**** Records for this exercise
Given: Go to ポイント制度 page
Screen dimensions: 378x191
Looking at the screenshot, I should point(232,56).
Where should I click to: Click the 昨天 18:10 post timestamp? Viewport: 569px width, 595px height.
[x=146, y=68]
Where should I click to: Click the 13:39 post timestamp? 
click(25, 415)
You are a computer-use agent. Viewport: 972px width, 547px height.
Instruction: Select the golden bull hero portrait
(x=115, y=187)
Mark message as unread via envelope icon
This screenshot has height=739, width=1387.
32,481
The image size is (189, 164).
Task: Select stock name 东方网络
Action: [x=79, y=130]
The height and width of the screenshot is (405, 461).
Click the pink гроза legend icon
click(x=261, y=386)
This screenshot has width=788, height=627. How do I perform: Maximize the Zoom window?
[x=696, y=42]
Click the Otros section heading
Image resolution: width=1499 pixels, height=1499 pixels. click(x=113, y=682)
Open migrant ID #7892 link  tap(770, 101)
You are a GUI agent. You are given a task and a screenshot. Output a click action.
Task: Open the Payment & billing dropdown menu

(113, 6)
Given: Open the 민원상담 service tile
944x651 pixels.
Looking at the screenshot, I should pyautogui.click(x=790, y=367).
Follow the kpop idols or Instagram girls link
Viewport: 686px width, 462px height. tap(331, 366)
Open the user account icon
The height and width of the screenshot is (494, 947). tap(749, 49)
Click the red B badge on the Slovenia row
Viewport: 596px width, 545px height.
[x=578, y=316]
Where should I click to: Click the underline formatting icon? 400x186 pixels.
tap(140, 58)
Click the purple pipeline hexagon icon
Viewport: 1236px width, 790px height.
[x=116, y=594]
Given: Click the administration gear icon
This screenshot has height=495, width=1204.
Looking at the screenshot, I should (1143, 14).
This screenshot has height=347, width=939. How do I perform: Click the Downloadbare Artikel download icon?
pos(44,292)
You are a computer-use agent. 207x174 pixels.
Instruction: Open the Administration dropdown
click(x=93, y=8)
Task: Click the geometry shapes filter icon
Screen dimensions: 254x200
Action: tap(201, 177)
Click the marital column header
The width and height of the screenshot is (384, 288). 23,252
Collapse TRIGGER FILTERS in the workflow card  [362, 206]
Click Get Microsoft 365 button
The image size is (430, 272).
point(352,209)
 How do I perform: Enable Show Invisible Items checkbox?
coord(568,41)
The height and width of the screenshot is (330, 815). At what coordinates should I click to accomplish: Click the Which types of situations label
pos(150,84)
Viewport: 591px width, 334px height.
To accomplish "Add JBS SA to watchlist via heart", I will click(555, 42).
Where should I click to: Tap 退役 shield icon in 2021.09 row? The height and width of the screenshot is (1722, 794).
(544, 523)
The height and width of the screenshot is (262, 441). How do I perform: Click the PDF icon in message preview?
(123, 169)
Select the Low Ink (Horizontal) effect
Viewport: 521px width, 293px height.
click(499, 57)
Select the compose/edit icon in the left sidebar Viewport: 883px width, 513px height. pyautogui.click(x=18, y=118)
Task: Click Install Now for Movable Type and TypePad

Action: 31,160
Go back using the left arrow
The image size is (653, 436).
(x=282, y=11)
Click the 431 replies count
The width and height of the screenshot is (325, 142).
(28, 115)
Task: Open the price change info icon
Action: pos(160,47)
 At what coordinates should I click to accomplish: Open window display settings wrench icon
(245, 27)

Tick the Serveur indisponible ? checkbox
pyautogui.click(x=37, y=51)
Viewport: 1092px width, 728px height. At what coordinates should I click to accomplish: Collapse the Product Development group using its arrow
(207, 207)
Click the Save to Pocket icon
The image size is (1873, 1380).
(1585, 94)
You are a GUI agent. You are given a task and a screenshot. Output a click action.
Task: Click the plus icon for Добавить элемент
********
## Work order
Look over the records. Copy the lines that include the word "agent".

## Solution for this problem
You are a computer-use agent. Viewport: 972px width, 547px height.
You are a GUI agent. You are given a task and a screenshot. Output a click action.
You are a computer-use agent. 207x174 pixels.
You are a GUI agent. You are given a task and a screenshot. Output a click action.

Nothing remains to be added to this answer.